Open AccessSilent ischemia and loss of reversible myocardial dysfunction following myocardial infarction
Author(s) -
Scognamiglio Roldano,
Fasoli Giuseppe,
Nlstrl Stefano,
Mlorelu Manuela,
Frigato Nlcoletta,
Pausi Monica,
Miraglia Giuseppe,
DallaVolta Sergio
Publication year - 1993
Publication title -
clinical cardiology
Language(s) - English
Resource type - Journals
SCImago Journal Rank - 1.263
H-Index - 72
eISSN - 1932-8737
pISSN - 0160-9289
DOI - 10.1002/clc.4960160906
Subject(s) - medicine , cardiology , ejection fraction , myocardial infarction , asymptomatic , ischemia , ambulatory , electrocardiography , heart failure
Abstract Sixty‐seven asymptomatic patients were enrolled after a first uncomplicated myocardial infarction (MI) so as to study the relevance of reversible myocardial dysfunction in determining left ventricular function soon after the acute episodes and 12 months later. Moreover, the potential role of silent ischemia in conditioning the evolutive aspects of contractile dysfunction has been investigated. Postextrasystolic potentiation during two‐dimensional echocardiographic (2‐D echo) monitoring has been used to detect the presence of viable myocardium in asynergic myocardial segments. Results of electrocardiographic (ECG) ambulatory monitoring at predischarge determined patient groups: Group A included 49 patients without ST changes during monitoring, while Group B included 18 patients with silent ischemia. Incidence of reversible myocardial dysfunction was similar in the two study groups (82 vs. 86%, p = NS).
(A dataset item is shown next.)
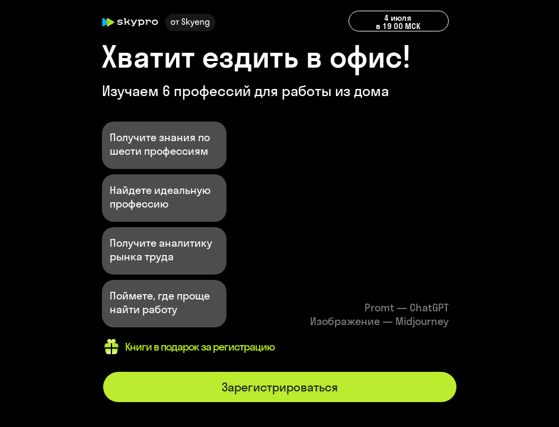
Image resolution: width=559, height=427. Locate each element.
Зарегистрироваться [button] (280, 387)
Group B patients were older (59.6 ± 6.7 vs. 50.6 ± 10.6 years, p < 0.015) and had lower ejection fractions (EFs, 43.4 ± 6.4% vs. 51.2 ± 8.3%, p = 0.026) and higher at‐rest wall‐motion scores (WMSs, 11.4 ± 5.9 vs. 7.2 ± 3.8, p = 0.019). Left ventricular end‐diastolic volume (LVEDV) and potentiated WMS did not differ. At 1‐year examination, Group B patients exhibited a greater LVEDV index (96 ± 6.5 vs. 70.7 ± 14 ml/m 2 , p < 0.002) with a worsening both in rest and in potentiated wall‐motion score index (12.8 ± 4.6 vs. 5.3 ± 1.8, p < 0.001; 9.2 ± 3.6 vs. 4.8 ± 2.2, p < 0.001, respectively). Left ventricular EF remained significantly depressed in Group B patients (42 ± 8.7% vs. 55.5 ± 8.1%, p < 0.002). Over the first year, spontaneous functional recovery of asynergic segments occurred in 60% of Group A patients with reversible myocardial dysfunction at early study. In Group B patients, only three (20%) showed functional recovery, and a small number (24%) maintained reversible contractile dysfunction. Thus, reversible contractile dysfunction is a common finding in asymptomatic patients without clinical ischemia soon after a first MI. The presence of silent ischemia during ambulatory ECG monitoring identifies a group of patients at high risk of further loss of myocardial viability and progressive left ventricular dilation over the first year.